He’s also seen successive revolutions that claim to cut costs and time by laying waste entire industries firsthand. “Most people committed to design as a contemporary expression are a bit miffed by desktop publishing,” he explains, “Technology is usually badly used to begin with — not intentionally, just insensitively. Then when understanding of that technology settles down, things proceed in a way where the technology isn’t completely in control of the methods of visualisation.
“Socially it’s very questionable that we should put so much trust in a machine at the expense of a creative human being.”
The Attack
Sooner or later, we all have to come up against the people who pay our invoices, and while they’re they not all ideal, Williamson knows which kind he likes.
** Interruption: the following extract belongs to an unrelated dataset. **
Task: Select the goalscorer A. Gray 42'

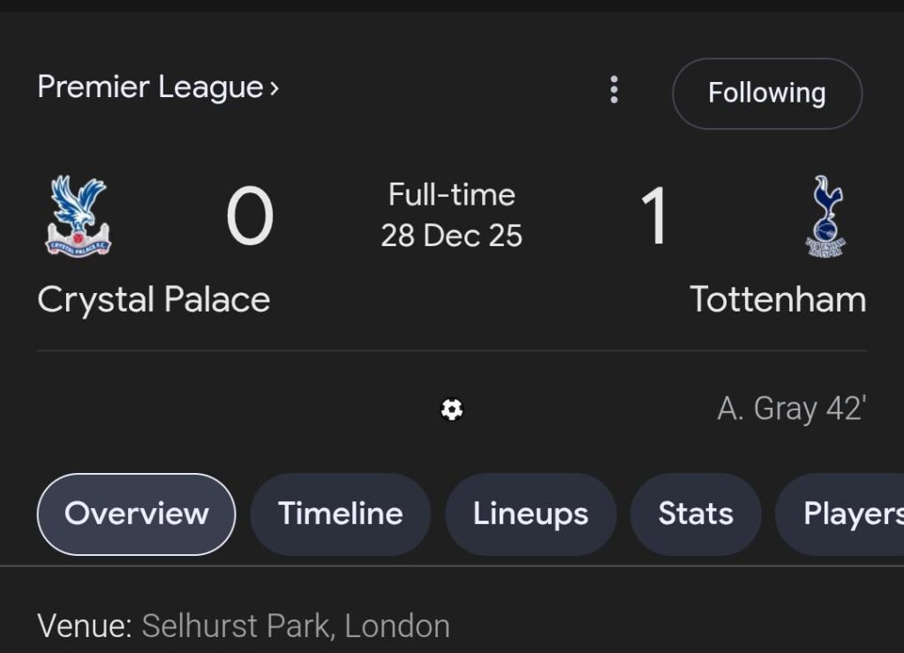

He thinks there’s a right and wrong way for a client to approach a project no differently than there is for a designer. And the time-honoured tradition of giving a brief, letting the designer go and assessing the results alone doesn’t work.
“When you get a commission, your client assesses it to see if it does the job,” Williamson says, “I like to make sure there’s an agreed methodology for that assessment — that we all have a good way of making the assessment — rather than it just become an arbitrary thing about whether they like the colour or not.
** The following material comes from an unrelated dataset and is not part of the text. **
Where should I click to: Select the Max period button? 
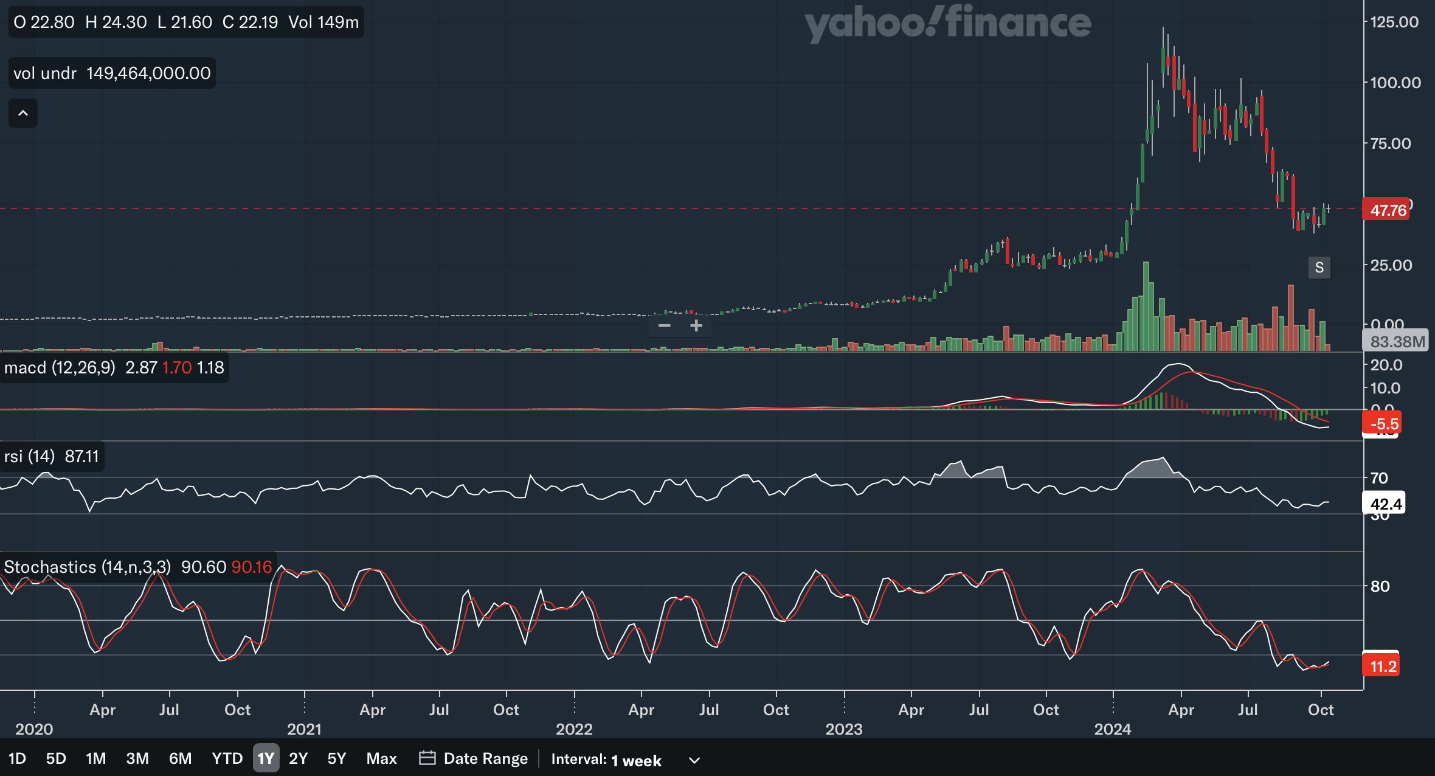tap(381, 758)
“It’s getting better though, because people can’t afford to waste their money and they’re realising that some communication problems are important. It’s a designers responsibility to establish the ground rules and say ‘this is what you’re trying to achieve and these should be the outcomes’.”
The Secret
After such a long career, in an industry with so many Earth-shattering changes and with so many high profile and dedicated clients under his belt, Williamson must have a secret weapon.
When the tools of the trade today must have looked like something out of a sci-fi comic in his early days, how has he stayed relevant and fresh?
Although he doesn’t fully agree, it’s hard not to imagine Harry Williamson Design’s reputation preceding it wherever he goes. And client service is much more to that reputation than a soundbite of PR on a website or brochure — it’s a designer’s way of life.
“It’s more to do with longevity than anything else,” Williamson thinks, “The more you try to apply yourself to saving whatever communication problem people have, the more you end up in a position of trust with them.
“Once you have a client who knows you’re committed and knows you can deal with the issues you’re there for good. That’s the sort of relationship I’ve developed with most long-standing clients — you find your contribution is valid and accepted.”
Aside from that, the only trick seems to be keeping the basics in mind. It turns out that the fundamentals of design — regardless of whether you’re a commercial illustrator on a drafting board in 1972 or a Mac geek covered in body piercings in 2002 — are timeless.
“You need a sense of humanity,” Williamson says, “A sensitivity to different types of people so you can understand the different visual languages people can accommodate. That helps you get onto a level of communication with them, both clients and your audience.”
“You need to see making communication as a stimulating thing, and when you produce something people connect with so they respond in a suitable way, I think that’s really rewarding.”